News International is nothing if not persistent. Back in June 2010, it announced that it would very much like to change the way it trades with media agencies, ditching the industry's archaic inventory benchmark of cost per single column centimetre for a mechanism more akin to the audience-based metrics used by other media, such as TV.
It made especial sense (from NI's point of view, at least) in the context of a possible News Corp bid to take full control of BSkyB. If the bid proved successful, the group's enlarged UK operation could seek to merge its sales efforts across the TV, print and online platforms.
But the initiative, according to media agencies, went off a bit half-cocked - and by the end of the year, NI sources were conceding that it was proving difficult to persuade agencies or their clients of its merits. It was formally declared dead in February.
Rather a lot of water has since flowed under the News Corp bridge, of course - the BSkyB bid is dormant and NI's audience reach has diminished, thanks to the closure of News Of The World.
In a recent interview with Campaign, however, the NI commercial managing director, Paul Hayes, indicated that this is very much an issue he would like to return to - especially as the company has decided to invest in a new £3 million booking system that could help move the market in that direction - and it has already simplified trading, with all advertising income being overseen across multiple platforms by Dominic Carter, the commercial director at News International Commercial.
Carter says: "Our clients' businesses and other areas of the media industry are introducing automated trading and e-commerce platforms. Agencies are increasingly client-centric in their planning and investment decisions, as we can see from changes in their structures. They are becoming less siloed by media - and yet, arguably, traditional media organisations are still stuck in the past, taking too many conversations and meetings to deliver campaigns and sell inventory.
"Our system will be able to handle multi-platform, campaign-led business that will ultimately result in our customers receiving one invoice, no matter what the combination of our media. We want to develop an automated bridge between our internal systems and those of our customers."
Great, Dominic Williams, the print director at Aegis Media Central Trading, says. But to go that extra step to a wholly new trading mechanism, he suggests, the whole market - not just NI - has to adopt a fresh trading philosophy. "I welcome NI's commitment to providing one point of contact - though it's not exactly new. Look, for instance, at the way Telegraph Media Group does things," he says. "But a new framework for press trading is exactly the sort of thing we're looking at, too - maybe we're leading the way, but we know buying agencies have to be more efficient."

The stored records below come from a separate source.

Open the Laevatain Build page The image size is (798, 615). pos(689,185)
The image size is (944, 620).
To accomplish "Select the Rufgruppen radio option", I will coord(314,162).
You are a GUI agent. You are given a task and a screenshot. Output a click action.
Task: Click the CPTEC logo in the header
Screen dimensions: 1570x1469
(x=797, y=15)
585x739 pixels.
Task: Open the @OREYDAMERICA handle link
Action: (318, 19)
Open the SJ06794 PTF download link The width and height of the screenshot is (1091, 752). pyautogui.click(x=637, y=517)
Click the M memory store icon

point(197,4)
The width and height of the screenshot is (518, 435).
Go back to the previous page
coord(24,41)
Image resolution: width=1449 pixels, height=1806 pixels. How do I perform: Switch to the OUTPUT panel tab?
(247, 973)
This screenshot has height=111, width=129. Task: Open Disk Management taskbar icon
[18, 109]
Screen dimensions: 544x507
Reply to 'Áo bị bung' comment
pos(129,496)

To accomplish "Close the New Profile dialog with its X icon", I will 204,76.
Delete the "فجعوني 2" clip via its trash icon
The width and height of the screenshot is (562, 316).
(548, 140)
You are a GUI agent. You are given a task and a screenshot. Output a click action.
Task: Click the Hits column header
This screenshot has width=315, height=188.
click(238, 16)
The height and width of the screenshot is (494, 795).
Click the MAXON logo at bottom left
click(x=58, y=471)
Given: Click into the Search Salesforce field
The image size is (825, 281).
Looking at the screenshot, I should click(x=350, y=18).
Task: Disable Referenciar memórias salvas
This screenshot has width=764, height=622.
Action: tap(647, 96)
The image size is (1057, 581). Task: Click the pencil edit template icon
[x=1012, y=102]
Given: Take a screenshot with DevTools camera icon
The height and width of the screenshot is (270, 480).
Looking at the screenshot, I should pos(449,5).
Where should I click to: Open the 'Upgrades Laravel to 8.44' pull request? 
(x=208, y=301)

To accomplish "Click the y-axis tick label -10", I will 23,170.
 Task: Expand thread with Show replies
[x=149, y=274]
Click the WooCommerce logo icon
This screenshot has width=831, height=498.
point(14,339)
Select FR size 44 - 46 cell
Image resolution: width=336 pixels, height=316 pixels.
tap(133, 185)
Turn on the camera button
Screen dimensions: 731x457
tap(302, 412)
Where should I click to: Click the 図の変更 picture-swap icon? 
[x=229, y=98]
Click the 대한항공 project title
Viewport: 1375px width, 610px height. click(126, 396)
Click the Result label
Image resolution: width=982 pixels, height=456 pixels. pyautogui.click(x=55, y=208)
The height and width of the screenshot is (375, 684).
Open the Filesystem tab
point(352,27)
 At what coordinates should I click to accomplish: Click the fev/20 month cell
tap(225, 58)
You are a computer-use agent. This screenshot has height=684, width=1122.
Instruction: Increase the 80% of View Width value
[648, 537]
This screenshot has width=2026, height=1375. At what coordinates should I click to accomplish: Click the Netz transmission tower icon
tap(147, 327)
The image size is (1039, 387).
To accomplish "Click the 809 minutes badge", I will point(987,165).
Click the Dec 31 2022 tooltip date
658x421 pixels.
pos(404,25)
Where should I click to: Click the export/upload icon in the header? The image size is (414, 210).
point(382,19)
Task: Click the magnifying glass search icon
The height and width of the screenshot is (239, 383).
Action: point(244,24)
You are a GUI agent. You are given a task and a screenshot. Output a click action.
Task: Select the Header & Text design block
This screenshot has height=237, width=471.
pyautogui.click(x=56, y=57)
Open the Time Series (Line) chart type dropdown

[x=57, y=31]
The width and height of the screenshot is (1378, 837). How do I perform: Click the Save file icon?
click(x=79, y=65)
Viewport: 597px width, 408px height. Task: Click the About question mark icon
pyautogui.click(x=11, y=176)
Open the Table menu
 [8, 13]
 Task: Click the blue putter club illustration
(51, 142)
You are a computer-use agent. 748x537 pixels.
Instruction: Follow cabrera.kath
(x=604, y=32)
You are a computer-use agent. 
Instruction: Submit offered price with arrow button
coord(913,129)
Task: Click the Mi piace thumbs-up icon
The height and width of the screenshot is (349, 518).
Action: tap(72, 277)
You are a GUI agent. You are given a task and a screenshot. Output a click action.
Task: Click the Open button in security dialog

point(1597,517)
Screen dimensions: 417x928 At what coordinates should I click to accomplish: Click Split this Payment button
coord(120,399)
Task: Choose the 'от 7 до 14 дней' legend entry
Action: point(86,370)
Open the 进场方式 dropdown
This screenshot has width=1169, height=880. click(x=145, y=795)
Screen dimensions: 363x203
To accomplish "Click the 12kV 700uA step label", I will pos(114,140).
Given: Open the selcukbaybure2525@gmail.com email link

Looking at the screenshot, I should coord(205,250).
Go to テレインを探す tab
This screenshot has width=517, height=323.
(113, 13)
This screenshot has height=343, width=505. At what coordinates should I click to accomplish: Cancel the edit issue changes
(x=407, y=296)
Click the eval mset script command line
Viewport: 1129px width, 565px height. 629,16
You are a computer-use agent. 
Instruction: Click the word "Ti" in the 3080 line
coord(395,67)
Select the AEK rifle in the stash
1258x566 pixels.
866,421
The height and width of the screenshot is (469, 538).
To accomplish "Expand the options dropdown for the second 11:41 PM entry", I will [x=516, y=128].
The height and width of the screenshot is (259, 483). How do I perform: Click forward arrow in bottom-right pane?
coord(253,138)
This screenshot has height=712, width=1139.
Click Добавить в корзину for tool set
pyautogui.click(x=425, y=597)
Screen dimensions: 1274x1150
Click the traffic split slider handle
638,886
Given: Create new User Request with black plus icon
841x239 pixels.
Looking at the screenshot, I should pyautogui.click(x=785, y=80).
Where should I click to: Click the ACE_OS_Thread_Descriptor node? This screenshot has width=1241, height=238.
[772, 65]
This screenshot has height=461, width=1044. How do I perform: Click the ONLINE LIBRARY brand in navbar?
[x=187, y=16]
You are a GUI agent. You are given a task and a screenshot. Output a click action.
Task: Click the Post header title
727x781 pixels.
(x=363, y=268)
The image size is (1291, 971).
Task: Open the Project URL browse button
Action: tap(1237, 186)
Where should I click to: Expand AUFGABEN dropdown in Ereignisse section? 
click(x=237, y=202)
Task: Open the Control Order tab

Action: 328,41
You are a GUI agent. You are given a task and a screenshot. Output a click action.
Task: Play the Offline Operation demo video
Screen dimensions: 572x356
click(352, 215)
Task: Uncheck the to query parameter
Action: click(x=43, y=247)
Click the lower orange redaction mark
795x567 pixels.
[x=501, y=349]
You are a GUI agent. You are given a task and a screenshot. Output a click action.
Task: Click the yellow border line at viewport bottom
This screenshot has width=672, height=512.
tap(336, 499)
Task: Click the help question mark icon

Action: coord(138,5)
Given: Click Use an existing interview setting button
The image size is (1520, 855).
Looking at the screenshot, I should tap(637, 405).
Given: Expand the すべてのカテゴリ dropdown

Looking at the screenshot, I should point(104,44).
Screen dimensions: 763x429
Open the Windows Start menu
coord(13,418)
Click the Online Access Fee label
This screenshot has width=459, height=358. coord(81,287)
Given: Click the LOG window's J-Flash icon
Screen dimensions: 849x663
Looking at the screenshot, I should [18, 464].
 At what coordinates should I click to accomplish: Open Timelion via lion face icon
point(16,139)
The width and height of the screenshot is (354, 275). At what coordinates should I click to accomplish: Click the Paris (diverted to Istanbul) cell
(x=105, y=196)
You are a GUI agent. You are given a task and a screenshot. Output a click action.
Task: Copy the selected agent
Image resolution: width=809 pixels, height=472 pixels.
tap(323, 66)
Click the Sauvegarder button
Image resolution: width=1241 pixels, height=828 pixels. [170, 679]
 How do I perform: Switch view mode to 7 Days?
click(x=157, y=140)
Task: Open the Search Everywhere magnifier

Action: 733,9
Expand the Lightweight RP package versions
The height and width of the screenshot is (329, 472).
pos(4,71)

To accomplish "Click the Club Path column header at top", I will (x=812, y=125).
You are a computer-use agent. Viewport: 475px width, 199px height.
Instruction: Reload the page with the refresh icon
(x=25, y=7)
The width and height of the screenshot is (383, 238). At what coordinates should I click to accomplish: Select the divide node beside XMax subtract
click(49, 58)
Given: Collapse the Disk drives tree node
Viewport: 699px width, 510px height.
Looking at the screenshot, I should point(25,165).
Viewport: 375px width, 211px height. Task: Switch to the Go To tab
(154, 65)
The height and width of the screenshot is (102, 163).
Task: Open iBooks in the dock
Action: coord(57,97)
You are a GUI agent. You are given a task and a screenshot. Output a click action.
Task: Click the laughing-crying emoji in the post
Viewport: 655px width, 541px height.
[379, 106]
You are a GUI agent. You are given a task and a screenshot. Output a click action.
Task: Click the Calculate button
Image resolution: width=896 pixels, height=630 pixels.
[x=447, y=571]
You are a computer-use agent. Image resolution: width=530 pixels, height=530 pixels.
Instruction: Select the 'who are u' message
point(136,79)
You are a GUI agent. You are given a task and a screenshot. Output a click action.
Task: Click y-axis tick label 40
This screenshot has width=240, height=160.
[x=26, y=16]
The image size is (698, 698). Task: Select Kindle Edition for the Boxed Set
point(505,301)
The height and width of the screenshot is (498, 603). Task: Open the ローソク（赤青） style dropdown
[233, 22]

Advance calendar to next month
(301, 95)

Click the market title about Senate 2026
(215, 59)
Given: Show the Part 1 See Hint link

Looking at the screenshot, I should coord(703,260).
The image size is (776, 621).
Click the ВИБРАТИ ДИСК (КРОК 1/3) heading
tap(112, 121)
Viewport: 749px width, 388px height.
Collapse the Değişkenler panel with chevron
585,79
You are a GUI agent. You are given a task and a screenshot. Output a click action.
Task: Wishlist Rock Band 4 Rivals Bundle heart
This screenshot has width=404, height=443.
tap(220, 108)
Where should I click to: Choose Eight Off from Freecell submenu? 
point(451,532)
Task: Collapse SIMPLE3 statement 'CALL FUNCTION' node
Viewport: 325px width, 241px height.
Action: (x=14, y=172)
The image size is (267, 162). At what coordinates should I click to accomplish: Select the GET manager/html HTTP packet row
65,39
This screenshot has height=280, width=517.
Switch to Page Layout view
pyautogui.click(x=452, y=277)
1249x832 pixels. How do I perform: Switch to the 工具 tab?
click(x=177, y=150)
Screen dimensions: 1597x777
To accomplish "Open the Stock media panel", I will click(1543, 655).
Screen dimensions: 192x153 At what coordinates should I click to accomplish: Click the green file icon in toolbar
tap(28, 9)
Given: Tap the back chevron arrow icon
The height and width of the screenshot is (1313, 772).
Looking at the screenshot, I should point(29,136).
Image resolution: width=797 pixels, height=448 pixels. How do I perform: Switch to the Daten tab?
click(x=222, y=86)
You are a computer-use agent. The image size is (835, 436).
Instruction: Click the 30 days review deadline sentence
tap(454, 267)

Steve Goodman, the managing director of print at Group M, agrees. "Press trading needs big buying and selling teams. There are arguably better things that those people could be doing. So it's possible to argue that there's the potential to devise a much easier platform to trade on. We're all for making things more efficient, but, as always, it depends on the precise route they choose to go down. There's also the question of how this will play out from a media auditing point of view," he says.
Campaign approached the auditing company Ebiquity for its views, but it declined. Any auditors insufficiently motivated to engage on this issue may not endear themselves to the wider market.
Especially as Alan Brydon, the head of trading at MPG Media Contacts, also raises the auditing issue. It's one reason he reckons that, while fine in theory, in practice changes to press trading will be difficult to implement.
He concludes: "If NI wishes to trade this way, then everybody has to - we can't buy different titles against different criteria. Agencies will want to trade against not only the target audiences that suit NI, but rather the ones that genuinely reflect their campaign objectives. TV offers around ten audiences, but press has always historically been planned in a much more specific and psychographic way.
"Auditing can't be ignored in this - agency remuneration is often related to audit performance. If all campaigns in the pool are targeting different audiences, each title may have ten different rates, all of them justifiable for each specific campaign's target audience - so how does anyone decide what was good in a comparative sense?"
YES - Dominic Carter, commercial director, News International Commercial
"The industry is in need of new systems that will make it much easier for agencies to deal with us and create more efficiency in the buying process. NI must be the vanguard of change."
YES - Dominic Williams, print director, Aegis Media Central Trading
"The simple answer is yes - but as long as there is flexibility, because there are more components to be considered with press. It would have to be more widespread than just News International."
MAYBE - Steve Goodman, managing director of print, Group M
"The way print is traded, it has become somewhat dated. There is a lot of time and energy wasted over relatively small points of negotiation - there are so many variables like day and size."
MAYBE - Alan Brydon, head of trading, MPG Media Contacts
"An important point for News International to bear in mind is that a move to CPT-based trading will make it easier for comparisons to be made with other media, as well as other newspapers, which could be a dangerous thing for the newspaper medium as a whole."